* [Fragmento seleccionado]:

Como en la primera etapa de la pandemia respecto de las medidas de confinamiento estricto, hoy asistimos a un discurso maniqueo sobre la decisión de vacunarse o no y, en algunos casos, de decretar o no la obligatoriedad de la vacunación contra el COVID-19. Lejos de analizar la complejidad de este dilema ético, se difunden mensajes que oponen al amigo que “lucha contra el virus” con el enemigo que, al no vacunarse, “fortalece al virus”.
La autoridad de los “buenos” es epistémica y moral, ya que, mientras ellos conocen la verdad del progreso científico y “ponen el hombro” al servicio del bien común, los “malos” no solo se dejan llevar por la superstición, sino que son irresponsables, pues anteponen sus libertades individuales al interés público.

* [Registros de datos]:
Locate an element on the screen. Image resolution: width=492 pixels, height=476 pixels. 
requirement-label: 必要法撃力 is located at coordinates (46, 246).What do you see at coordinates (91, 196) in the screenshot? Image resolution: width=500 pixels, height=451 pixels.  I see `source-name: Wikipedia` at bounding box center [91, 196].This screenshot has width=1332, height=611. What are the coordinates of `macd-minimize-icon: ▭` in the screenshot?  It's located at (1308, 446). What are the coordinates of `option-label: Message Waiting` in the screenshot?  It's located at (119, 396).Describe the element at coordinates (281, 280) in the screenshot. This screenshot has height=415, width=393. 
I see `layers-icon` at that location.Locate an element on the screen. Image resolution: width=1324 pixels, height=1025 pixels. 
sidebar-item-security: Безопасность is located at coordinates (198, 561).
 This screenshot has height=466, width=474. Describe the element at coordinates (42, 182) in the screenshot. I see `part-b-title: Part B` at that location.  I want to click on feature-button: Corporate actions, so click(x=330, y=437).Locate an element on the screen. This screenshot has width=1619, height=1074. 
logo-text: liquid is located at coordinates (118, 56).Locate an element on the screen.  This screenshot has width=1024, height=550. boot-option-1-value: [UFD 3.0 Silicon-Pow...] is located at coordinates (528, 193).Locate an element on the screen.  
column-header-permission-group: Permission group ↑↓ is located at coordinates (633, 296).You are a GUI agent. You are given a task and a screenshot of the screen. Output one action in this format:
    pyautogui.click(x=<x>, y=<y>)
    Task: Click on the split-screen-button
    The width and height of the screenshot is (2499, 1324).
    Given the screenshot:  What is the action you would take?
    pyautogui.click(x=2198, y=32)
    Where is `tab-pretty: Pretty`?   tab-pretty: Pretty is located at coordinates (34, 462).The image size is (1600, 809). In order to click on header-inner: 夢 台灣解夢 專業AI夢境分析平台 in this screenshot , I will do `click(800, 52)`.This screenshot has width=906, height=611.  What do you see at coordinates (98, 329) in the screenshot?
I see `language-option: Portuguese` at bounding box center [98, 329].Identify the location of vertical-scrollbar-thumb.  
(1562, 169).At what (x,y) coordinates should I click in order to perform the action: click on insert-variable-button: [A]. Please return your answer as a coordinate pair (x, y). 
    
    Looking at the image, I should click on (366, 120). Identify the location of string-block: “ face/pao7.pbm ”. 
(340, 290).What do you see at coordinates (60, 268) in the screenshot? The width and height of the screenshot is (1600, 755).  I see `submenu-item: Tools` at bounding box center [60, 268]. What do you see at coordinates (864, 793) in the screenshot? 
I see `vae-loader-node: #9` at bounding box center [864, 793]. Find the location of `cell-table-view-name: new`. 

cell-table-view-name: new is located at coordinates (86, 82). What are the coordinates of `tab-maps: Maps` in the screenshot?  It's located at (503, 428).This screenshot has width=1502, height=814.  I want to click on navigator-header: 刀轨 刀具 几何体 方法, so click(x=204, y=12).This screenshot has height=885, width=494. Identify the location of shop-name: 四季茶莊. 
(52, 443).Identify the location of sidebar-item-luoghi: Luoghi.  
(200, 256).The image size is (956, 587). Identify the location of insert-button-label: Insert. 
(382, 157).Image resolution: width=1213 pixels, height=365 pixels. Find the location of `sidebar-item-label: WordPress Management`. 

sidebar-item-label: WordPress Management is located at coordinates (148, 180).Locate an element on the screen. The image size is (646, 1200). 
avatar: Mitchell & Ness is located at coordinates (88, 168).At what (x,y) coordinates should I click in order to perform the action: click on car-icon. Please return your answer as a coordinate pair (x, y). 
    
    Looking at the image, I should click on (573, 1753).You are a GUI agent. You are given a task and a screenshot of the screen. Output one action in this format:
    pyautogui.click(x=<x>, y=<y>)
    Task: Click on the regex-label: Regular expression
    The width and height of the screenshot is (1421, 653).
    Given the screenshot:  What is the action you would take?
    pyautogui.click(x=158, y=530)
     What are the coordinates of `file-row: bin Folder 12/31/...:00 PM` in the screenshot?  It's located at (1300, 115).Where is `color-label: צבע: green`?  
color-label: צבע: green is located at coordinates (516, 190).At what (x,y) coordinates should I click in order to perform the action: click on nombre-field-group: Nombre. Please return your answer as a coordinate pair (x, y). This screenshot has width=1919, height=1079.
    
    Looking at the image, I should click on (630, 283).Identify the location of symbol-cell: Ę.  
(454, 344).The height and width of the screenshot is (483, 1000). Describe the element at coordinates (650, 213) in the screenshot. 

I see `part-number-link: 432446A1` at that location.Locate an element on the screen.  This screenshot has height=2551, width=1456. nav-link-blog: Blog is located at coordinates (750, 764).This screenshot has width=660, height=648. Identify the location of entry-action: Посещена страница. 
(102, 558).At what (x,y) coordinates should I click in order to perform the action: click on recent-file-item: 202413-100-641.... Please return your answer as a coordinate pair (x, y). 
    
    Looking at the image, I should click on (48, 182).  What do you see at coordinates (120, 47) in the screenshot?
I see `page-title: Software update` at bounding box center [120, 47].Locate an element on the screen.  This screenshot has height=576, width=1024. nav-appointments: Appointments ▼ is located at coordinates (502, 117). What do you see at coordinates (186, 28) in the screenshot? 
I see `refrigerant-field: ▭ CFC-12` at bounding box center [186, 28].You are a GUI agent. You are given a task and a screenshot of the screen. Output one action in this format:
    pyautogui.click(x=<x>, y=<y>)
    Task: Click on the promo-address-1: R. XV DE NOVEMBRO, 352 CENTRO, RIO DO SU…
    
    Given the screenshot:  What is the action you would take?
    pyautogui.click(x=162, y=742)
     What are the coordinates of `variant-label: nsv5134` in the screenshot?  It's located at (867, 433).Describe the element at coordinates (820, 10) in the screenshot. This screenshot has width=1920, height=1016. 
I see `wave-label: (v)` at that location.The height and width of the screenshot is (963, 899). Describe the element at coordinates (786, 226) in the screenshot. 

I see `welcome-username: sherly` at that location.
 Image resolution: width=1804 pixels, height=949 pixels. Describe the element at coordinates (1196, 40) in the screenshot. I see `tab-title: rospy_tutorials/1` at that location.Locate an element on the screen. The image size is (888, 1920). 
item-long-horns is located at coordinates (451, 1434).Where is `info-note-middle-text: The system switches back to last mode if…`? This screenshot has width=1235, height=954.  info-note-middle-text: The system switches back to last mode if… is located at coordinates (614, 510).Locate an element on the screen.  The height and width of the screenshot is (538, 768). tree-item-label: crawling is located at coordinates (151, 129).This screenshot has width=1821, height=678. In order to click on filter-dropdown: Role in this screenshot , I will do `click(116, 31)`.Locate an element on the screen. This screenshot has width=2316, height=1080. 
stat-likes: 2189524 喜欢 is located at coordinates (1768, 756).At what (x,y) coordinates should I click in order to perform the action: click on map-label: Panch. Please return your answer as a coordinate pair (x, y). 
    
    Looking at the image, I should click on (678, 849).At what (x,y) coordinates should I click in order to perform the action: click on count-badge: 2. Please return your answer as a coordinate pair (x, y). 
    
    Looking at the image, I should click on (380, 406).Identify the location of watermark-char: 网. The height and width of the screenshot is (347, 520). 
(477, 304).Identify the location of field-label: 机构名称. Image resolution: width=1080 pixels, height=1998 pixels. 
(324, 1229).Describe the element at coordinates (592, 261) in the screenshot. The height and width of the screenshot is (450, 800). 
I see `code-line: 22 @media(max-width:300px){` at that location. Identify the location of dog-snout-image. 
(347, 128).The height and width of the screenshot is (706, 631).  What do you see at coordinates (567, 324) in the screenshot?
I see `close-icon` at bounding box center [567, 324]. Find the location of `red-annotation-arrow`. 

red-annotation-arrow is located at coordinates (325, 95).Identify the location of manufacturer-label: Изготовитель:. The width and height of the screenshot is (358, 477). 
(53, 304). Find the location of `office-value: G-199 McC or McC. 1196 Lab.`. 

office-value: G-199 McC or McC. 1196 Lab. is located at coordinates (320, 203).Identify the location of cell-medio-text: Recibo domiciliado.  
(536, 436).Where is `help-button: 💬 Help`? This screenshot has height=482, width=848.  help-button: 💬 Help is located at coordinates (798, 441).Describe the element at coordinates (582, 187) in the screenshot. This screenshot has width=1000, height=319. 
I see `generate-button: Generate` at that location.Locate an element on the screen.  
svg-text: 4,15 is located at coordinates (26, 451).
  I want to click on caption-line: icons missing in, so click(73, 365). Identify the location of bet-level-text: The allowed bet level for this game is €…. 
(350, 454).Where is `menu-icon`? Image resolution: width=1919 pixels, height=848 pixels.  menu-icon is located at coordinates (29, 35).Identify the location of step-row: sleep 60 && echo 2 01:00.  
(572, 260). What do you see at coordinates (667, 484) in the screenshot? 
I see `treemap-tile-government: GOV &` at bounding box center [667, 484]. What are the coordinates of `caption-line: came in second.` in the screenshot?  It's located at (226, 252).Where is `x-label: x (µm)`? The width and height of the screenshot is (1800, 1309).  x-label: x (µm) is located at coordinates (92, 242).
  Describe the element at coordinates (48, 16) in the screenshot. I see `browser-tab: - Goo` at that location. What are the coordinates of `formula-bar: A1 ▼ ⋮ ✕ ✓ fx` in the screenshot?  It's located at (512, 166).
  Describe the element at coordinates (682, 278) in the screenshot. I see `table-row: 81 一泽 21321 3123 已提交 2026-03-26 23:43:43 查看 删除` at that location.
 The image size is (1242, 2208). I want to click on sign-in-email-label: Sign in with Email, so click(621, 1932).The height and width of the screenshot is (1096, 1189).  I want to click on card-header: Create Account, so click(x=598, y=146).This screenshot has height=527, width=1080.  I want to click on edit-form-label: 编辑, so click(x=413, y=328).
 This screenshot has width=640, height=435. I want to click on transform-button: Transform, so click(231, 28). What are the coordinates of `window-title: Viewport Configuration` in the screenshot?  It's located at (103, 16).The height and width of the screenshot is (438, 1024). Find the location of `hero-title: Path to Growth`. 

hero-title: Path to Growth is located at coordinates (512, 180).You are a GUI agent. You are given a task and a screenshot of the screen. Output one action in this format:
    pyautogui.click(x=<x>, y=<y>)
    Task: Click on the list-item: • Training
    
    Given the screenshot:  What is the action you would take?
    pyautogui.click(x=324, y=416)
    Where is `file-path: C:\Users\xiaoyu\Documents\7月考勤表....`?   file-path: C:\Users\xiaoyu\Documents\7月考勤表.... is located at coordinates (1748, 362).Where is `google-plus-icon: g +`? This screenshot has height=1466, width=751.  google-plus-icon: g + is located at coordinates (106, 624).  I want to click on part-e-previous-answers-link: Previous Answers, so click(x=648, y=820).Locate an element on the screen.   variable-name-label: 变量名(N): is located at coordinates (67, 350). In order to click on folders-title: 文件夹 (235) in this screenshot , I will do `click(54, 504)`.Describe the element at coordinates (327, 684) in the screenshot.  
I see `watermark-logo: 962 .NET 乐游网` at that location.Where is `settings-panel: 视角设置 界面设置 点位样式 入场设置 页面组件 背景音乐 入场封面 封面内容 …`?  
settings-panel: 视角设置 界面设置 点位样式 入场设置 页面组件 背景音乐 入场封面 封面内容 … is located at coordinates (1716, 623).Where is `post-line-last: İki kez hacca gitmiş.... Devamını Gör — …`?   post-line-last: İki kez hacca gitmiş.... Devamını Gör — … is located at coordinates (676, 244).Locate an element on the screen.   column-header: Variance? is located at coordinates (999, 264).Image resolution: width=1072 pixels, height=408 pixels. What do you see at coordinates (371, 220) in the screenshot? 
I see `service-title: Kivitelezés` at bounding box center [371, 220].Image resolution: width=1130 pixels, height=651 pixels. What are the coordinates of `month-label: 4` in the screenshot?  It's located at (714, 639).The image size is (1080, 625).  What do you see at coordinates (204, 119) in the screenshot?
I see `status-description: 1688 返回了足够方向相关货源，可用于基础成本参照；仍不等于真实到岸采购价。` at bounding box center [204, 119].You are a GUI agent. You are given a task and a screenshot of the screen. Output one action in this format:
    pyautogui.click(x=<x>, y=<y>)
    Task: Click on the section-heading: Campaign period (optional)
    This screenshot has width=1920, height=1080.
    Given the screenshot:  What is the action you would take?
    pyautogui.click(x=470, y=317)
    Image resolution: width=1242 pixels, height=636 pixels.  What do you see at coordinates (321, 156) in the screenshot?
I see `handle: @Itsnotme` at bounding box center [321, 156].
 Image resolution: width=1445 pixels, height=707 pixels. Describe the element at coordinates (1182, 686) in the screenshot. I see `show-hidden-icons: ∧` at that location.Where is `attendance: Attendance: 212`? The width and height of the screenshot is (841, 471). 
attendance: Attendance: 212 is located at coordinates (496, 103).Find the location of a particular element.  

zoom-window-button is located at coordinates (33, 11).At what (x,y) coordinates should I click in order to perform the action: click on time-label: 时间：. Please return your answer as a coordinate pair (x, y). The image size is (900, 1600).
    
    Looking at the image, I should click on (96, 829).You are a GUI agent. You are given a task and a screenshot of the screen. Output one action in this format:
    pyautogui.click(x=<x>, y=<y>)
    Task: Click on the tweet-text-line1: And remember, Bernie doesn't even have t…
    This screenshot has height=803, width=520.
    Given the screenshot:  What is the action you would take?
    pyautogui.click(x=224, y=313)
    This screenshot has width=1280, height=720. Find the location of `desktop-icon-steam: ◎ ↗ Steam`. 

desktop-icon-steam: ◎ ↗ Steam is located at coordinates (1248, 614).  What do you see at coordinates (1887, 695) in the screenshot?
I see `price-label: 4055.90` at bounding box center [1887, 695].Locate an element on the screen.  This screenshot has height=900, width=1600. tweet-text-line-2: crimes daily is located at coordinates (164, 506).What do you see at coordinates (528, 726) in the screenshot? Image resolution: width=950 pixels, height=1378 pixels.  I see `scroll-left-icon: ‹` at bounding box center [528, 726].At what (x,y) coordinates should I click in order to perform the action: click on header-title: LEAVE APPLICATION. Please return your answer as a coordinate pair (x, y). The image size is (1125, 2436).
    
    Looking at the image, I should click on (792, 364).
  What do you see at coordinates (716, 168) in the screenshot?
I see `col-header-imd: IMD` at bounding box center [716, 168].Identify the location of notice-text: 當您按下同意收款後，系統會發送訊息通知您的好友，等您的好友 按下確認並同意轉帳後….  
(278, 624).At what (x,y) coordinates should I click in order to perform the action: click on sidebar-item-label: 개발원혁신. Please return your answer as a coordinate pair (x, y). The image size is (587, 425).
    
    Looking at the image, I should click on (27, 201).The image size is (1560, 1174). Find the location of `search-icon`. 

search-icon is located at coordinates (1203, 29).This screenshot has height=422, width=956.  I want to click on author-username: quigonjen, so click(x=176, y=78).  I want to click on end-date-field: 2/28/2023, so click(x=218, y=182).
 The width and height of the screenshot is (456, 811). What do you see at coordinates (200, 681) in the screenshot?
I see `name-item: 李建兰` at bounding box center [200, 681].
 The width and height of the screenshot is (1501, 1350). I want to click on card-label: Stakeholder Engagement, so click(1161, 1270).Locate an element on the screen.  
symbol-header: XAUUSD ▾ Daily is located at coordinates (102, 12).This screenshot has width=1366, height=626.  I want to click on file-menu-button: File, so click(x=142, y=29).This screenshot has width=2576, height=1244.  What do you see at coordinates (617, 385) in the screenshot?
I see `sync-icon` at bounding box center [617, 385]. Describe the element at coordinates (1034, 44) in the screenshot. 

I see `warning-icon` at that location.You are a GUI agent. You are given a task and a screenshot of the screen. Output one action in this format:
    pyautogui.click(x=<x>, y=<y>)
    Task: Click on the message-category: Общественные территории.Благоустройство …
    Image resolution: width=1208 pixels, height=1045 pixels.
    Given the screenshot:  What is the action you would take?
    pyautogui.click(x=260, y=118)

* [Descripción de la tarea]: Transcribe literalmente el pasaje del fragmento sobre la vacunación contra el COVID-19 que comienza con "La autoridad de" y continúa hasta "al interés público.", ambos incluidos.

* [Respuesta del ejercicio]:
La autoridad de los “buenos” es epistémica y moral, ya que, mientras ellos conocen la verdad del progreso científico y “ponen el hombro” al servicio del bien común, los “malos” no solo se dejan llevar por la superstición, sino que son irresponsables, pues anteponen sus libertades individuales al interés público.